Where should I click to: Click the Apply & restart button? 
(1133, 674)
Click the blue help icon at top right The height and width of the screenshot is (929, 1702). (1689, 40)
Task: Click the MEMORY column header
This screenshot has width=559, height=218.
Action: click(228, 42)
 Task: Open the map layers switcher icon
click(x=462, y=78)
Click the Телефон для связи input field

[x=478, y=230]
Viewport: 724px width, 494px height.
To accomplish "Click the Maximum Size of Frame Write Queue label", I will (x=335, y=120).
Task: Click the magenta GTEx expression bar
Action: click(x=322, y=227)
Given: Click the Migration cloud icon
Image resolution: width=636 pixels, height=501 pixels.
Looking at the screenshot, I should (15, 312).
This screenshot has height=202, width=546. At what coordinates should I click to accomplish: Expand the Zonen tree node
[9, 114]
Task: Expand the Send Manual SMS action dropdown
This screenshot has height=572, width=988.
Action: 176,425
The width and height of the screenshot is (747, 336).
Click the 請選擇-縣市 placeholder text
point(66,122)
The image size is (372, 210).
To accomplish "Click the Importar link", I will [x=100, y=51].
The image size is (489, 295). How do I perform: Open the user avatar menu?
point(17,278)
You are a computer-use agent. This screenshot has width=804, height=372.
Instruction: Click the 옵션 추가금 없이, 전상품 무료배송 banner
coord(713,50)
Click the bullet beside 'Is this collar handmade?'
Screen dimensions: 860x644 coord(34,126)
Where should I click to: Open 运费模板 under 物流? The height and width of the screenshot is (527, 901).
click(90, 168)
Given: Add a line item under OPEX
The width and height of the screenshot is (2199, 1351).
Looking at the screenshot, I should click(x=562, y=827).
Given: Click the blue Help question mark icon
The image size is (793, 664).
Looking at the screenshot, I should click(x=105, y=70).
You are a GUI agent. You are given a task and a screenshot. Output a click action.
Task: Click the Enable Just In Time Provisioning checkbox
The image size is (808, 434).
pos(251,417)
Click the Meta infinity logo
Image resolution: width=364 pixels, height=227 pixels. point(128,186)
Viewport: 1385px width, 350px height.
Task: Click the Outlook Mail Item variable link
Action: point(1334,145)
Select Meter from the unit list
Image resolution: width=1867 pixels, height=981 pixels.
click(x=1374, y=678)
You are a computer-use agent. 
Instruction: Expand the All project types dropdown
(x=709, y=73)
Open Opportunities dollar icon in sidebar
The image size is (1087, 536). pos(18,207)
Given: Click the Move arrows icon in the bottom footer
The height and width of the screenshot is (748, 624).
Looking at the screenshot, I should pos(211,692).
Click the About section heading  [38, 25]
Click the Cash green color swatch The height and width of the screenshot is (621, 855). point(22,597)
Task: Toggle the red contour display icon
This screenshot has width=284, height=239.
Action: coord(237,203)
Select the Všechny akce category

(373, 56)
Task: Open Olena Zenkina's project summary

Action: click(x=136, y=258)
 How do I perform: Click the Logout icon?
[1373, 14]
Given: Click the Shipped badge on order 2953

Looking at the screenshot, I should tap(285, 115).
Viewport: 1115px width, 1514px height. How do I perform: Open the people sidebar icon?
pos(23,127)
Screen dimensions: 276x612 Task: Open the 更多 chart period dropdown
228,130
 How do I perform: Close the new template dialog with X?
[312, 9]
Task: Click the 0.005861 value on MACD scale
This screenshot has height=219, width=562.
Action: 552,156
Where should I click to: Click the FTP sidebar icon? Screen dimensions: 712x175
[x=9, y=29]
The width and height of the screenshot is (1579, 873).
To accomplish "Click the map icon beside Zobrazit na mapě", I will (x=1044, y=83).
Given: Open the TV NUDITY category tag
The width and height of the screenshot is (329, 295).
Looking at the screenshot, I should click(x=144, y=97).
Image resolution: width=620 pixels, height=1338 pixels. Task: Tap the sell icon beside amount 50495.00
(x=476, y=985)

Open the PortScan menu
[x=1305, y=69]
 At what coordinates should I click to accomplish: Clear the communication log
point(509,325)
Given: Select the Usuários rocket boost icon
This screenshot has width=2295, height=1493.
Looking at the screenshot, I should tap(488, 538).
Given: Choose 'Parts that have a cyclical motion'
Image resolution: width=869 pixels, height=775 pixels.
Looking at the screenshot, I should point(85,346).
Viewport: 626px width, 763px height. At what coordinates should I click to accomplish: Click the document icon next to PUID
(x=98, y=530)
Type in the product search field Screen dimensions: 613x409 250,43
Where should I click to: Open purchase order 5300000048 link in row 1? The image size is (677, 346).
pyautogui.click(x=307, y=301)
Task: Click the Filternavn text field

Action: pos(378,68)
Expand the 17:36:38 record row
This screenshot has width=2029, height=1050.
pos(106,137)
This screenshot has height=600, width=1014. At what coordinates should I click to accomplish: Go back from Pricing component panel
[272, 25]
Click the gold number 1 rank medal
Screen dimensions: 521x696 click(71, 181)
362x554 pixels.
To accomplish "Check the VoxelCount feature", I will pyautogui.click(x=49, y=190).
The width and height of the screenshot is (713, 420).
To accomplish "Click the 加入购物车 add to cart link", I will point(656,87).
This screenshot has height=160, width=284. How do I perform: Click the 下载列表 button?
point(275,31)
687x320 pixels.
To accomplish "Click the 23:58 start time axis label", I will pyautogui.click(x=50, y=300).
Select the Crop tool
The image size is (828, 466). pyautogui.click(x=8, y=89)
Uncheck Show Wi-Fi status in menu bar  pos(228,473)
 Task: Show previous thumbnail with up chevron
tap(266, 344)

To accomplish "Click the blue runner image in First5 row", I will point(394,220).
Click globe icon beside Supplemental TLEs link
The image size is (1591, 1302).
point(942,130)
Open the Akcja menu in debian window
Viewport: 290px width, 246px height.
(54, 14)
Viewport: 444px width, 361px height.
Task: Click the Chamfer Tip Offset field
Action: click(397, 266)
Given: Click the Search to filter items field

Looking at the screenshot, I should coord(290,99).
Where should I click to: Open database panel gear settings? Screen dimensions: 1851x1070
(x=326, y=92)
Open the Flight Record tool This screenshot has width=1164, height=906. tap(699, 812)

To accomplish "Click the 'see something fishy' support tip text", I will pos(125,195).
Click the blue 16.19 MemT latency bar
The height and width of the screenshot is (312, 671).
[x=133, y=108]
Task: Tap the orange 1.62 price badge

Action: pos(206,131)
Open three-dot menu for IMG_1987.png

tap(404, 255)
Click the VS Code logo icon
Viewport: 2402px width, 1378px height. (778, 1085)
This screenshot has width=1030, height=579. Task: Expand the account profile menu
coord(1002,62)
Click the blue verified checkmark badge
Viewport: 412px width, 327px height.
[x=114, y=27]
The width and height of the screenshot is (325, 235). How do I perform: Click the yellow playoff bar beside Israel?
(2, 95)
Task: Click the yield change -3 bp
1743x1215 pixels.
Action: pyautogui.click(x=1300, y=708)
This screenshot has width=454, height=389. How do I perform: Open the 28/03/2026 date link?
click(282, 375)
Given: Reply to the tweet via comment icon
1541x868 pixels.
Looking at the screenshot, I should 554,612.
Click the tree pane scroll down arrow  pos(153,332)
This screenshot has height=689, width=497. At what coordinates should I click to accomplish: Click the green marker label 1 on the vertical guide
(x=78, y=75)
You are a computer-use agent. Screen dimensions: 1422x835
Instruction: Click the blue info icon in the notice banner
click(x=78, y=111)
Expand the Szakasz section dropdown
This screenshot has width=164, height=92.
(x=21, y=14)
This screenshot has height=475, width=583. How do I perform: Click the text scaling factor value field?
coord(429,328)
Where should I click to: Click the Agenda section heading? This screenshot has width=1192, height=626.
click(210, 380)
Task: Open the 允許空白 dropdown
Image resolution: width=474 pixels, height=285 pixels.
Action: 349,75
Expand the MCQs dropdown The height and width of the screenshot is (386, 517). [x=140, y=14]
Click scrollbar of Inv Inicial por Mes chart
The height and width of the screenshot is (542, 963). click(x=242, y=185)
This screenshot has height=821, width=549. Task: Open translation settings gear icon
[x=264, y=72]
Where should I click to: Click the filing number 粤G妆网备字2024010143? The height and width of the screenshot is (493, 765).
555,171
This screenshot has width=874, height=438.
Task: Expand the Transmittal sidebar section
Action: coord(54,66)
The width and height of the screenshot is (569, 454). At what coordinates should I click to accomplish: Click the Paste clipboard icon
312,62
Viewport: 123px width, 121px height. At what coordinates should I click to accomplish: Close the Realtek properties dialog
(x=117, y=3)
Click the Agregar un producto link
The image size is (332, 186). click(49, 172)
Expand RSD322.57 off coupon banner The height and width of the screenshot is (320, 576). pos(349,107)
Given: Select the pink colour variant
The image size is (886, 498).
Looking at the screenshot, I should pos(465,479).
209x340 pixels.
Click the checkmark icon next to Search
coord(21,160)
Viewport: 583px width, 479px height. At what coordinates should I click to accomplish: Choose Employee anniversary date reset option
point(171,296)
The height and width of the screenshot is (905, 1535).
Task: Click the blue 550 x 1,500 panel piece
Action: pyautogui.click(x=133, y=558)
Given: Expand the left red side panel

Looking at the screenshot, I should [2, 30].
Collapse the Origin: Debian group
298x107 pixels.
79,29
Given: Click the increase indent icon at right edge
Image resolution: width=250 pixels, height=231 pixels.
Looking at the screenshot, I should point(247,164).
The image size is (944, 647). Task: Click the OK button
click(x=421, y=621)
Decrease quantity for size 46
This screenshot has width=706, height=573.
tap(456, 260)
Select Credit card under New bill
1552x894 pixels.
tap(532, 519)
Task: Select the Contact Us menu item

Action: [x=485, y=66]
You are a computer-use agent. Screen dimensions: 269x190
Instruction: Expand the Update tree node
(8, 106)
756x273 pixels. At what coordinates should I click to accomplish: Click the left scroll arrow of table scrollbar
────────────────
• The task
Reproduce the items verbatim, beginning at the line that contains "Task: Open the 允許空白 dropdown" and ending after the line that contains "The height and width of the screenshot is (542, 963).".

• Answer for the task
Task: Open the 允許空白 dropdown
Image resolution: width=474 pixels, height=285 pixels.
Action: 349,75
Expand the MCQs dropdown The height and width of the screenshot is (386, 517). [x=140, y=14]
Click scrollbar of Inv Inicial por Mes chart
The height and width of the screenshot is (542, 963). click(x=242, y=185)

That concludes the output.